### Record set

::::::

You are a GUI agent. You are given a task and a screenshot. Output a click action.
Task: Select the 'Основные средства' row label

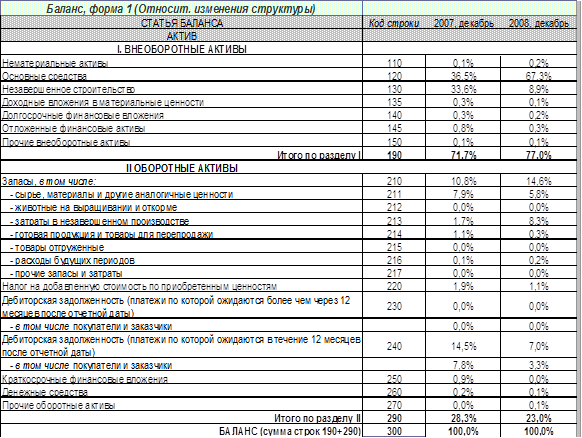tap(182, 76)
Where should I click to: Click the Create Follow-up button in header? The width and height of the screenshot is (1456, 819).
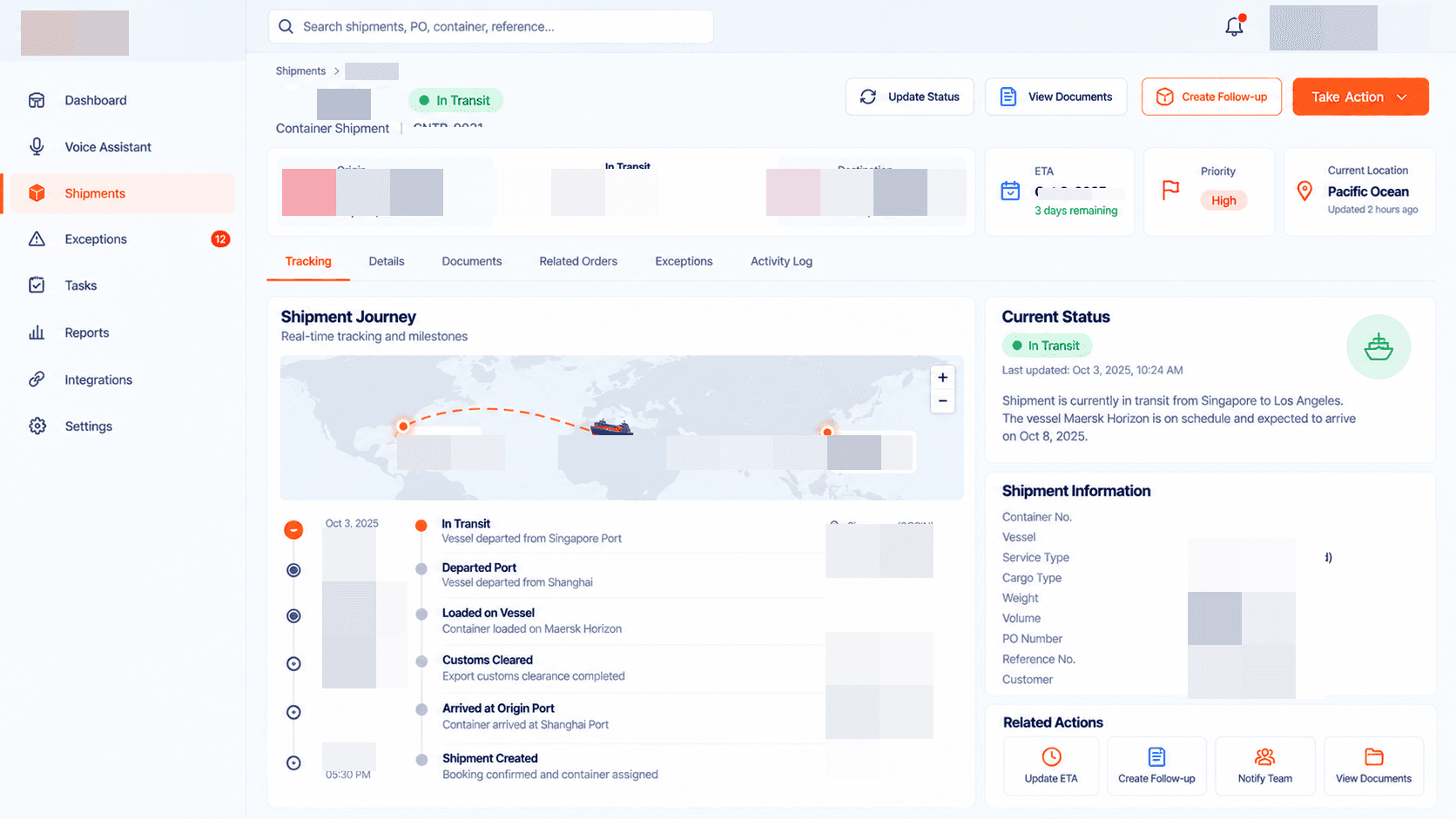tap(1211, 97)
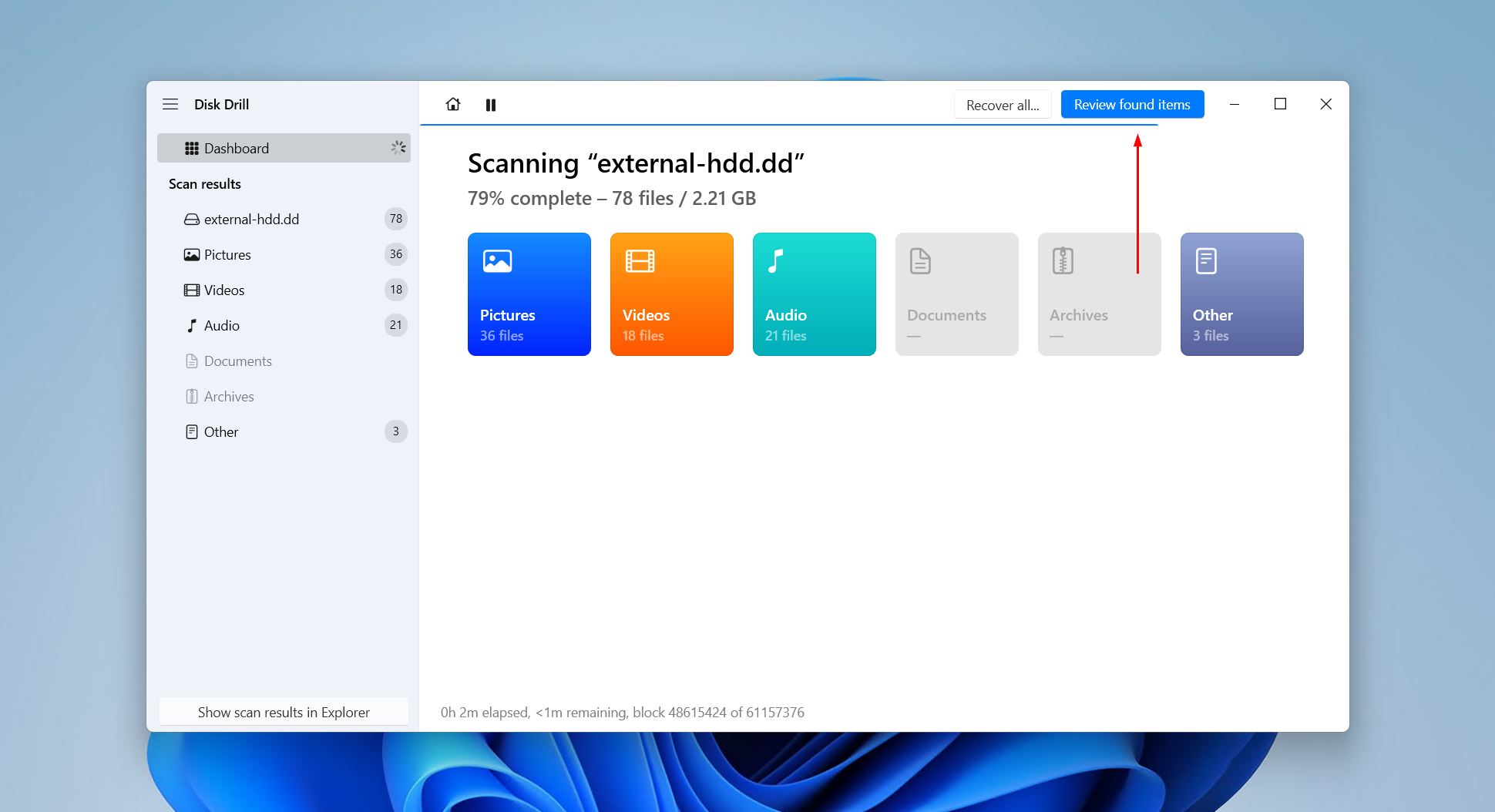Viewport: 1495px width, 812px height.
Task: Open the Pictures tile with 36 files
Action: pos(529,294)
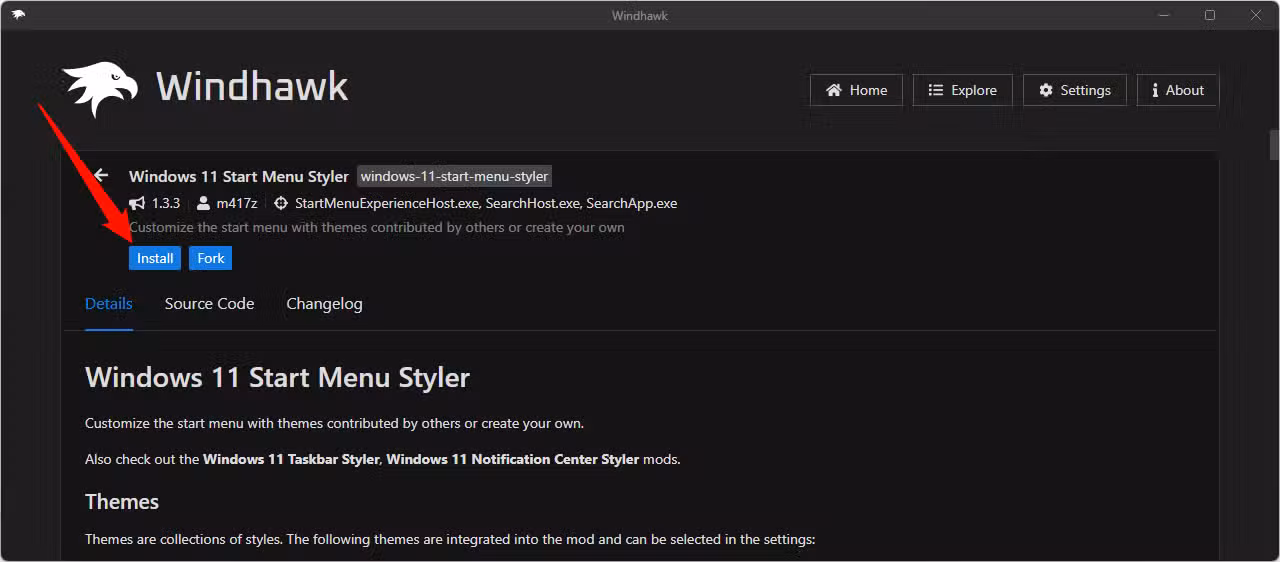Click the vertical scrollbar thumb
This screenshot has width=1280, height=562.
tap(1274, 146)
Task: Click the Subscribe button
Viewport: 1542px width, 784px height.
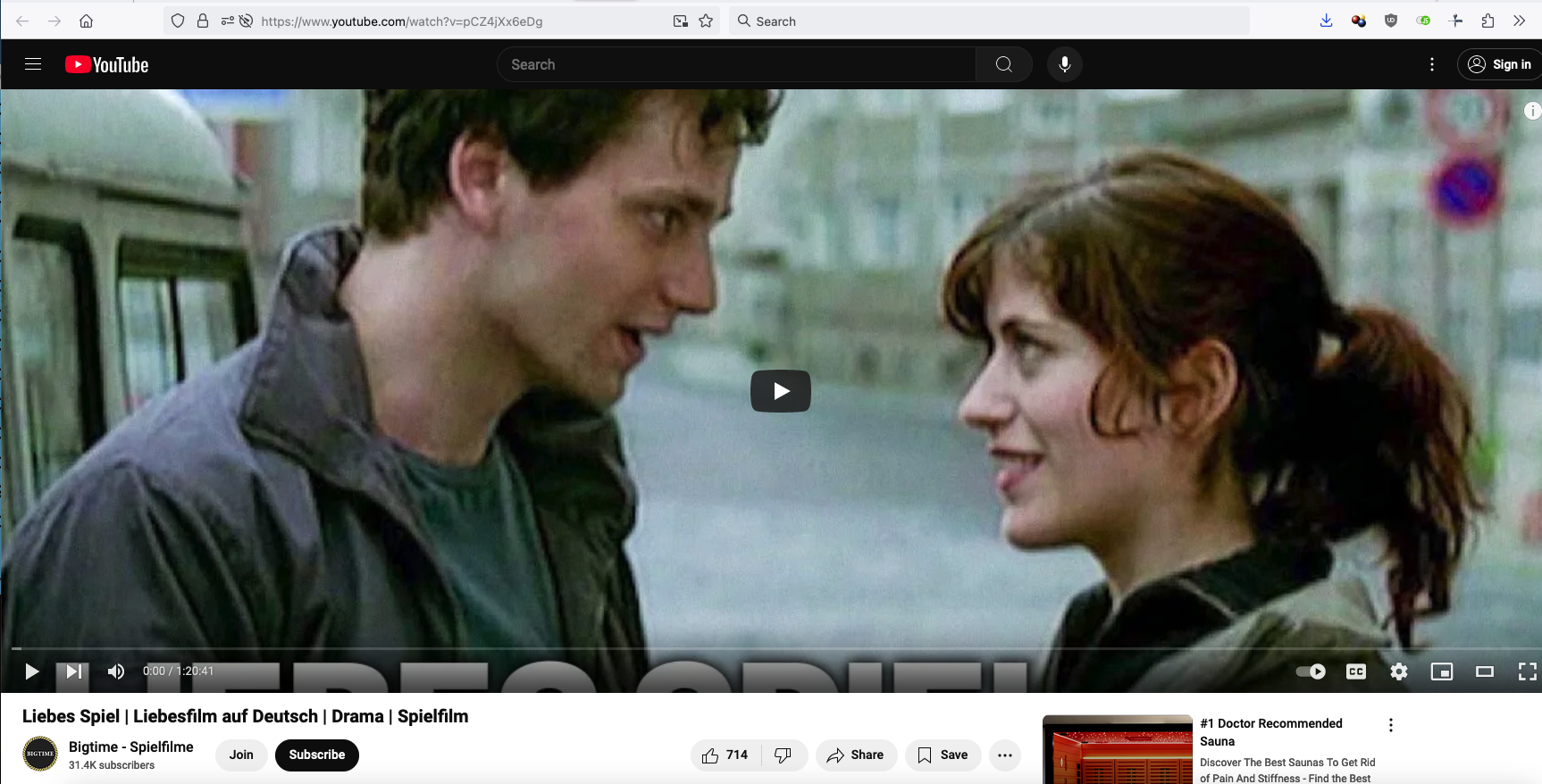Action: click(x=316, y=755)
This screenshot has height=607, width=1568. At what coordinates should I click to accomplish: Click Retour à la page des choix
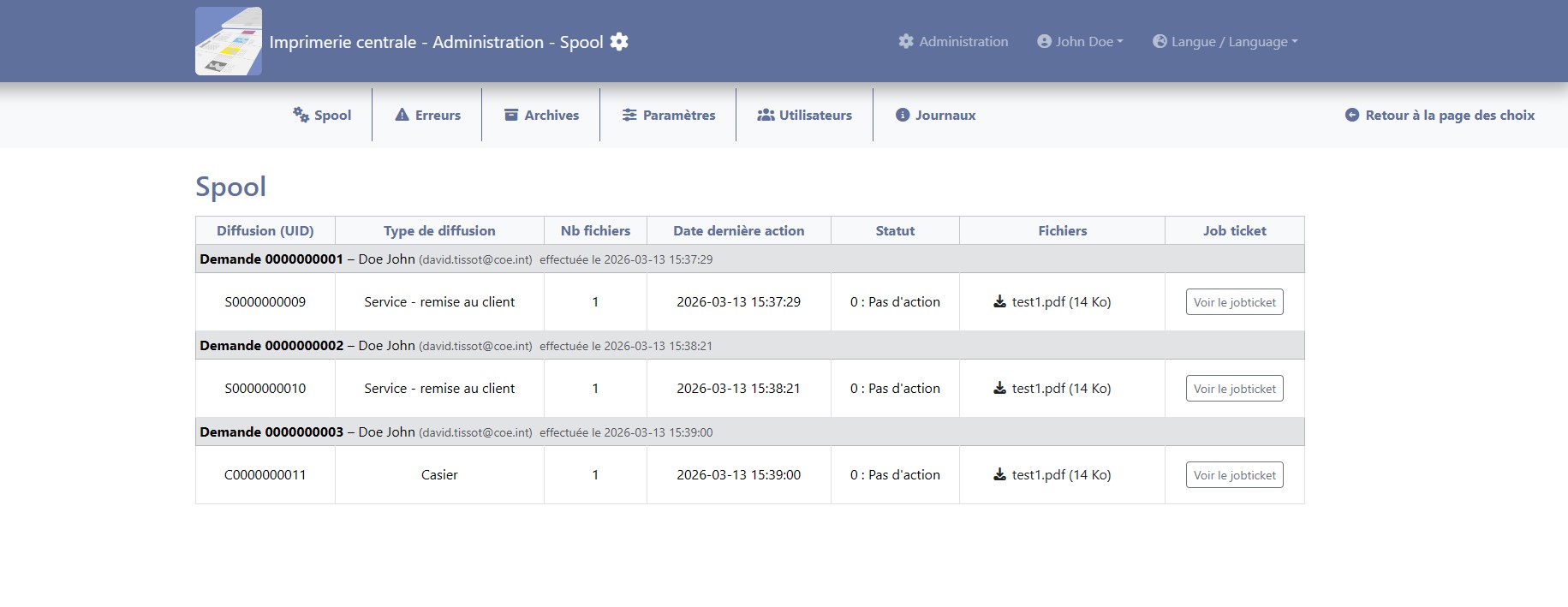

::::::

### Exercise
Drop every image, please, and write out the data above exactly as shown.

### Completed task
You are a GUI agent. You are given a task and a screenshot. Output a click action.
Task: Select the 'Основные средства' row label

tap(182, 76)
Where should I click to: Click the Create Follow-up button in header? The width and height of the screenshot is (1456, 819).
tap(1211, 97)
Viewport: 1495px width, 812px height.
Task: Open the Pictures tile with 36 files
Action: pos(529,294)
Click the vertical scrollbar thumb
This screenshot has width=1280, height=562.
tap(1274, 146)
Task: Click the Subscribe button
Viewport: 1542px width, 784px height.
Action: click(x=316, y=755)
This screenshot has height=607, width=1568. At what coordinates should I click to accomplish: Click Retour à la page des choix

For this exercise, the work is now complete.